Não se nega o contributo óbvio desta actividade para o desenvolvimento económico nacional. A perspectiva aqui defendida encara o turismo como um direito de cidadania, um valor da modernidade que deve ser exercido de modo a evitar processos de descaracterização social irreversíveis.

O problema reside, portanto, em saber como se conjuga a sobrevalorização do seu papel com outros interesses legítimos que têm de ser preservados. Ou seja, esta actividade tem de saber conviver num espaço onde se inscrevem relações sócio-económicas plurais, sem hipotecar o seu indispensável equilíbrio.

O Plano Estratégico para o Turismo da Região de Lisboa 2015-2019, da responsabilidade da Entidade Regional de Turismo da Região de Lisboa,  com a participação da Câmara Municipal, é um instrumento precioso, que merece leitura atenta no capítulo respeitante a Sintra.

No meio de uma linguagem rebuscada – “SINTRA – marca com notoriedade, enfocada no seu ambiente único enquanto ícone do romantismo”!, destacamos três prioridades: a) alargamento da centralidade de Lisboa aos concelhos que “pela sua escala e complementaridade de oferta, são entendidos como uma extensão da cidade”; b) divulgação no plano internacional de Sintra como destino de “turismo de aventura, aproveitando as condições naturais únicas proporcionadas pela Serra”, e c) desenvolvimento do turismo residencial.

Todas revelam uma meridiana cultura mercantil e levantam algumas perplexidades.

Quem decidiu que Sintra quer ser uma extensão da cidade de Lisboa? As aventuras turísticas propostas para a serra de Sintra, atrairão aventureiros e aventuras de que espécie e com que consequências? E o aumento do turismo residencial far-se-á à custa de quê e de quem?

Segundo dados do Instituto Nacional de Estatística, em Sintra, a capacidade de alojamentos nos estabelecimentos hoteleiros, por mil habitantes, entre 2009 e 2014 cresceu de 3,7 para 5,7 (65%) e os proveitos totais, para o mesmo período, aumentaram, em milhares de euros, de 21,248 para 32,121 (66%). A Parques de Sintra – Monte da Lua, diz-nos que em 2016, o fluxo de turistas foi superior a cinco milhões de visitantes!

Estes indicadores revelam a massificação crescente duma actividade para a qual parece não existirem limites. E das entidades públicas não nos chegam quaisquer sinais de alarme.

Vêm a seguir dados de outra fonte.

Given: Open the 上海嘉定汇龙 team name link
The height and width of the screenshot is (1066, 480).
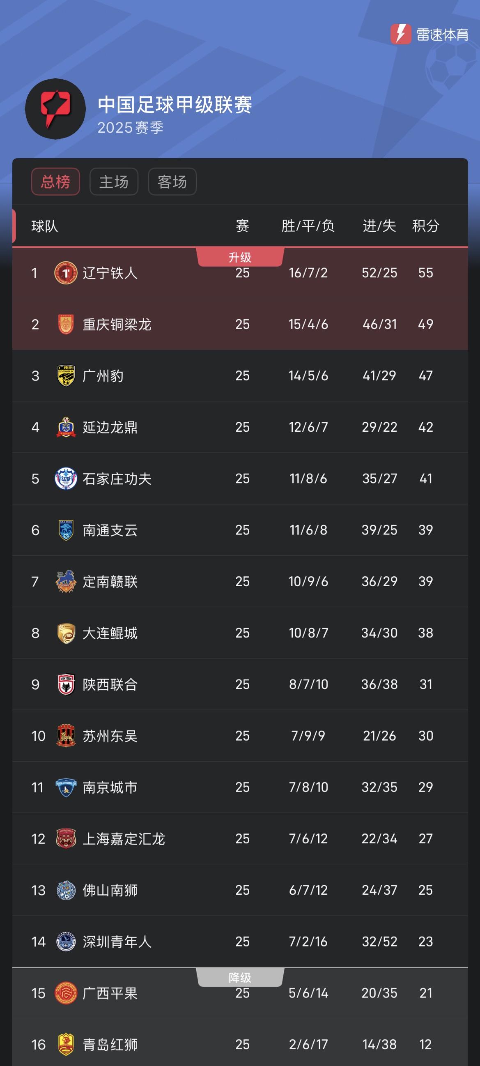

Entretanto, o que sabemos é que este fenómeno se repercute directamente no desenho social da Vila, pondo em causa, entre outos, direitos de residência, mobilidade e estacionamento.

É tempo de exigir uma regulação transparente e rigorosa dum sector que não pode ser visto apenas como uma espécie de galinha dos ovos de ouro, e que, nesta lógica, tem sérias probabilidades de se destruir a si próprio.

A Câmara tem os instrumentos jurídicos para intervir. Mas, como sabemos, a vontade política é que conta. Talvez o recente exemplo de Barcelona – limitação do número de camas disponíveis, de construção de hotéis e de licenças de apartamentos para turistas – possa ao menos criar alguma perplexidade aos autarcas sintrenses e despertá-los para uma realidade que é uma caricatura do apregoado “romantismo”.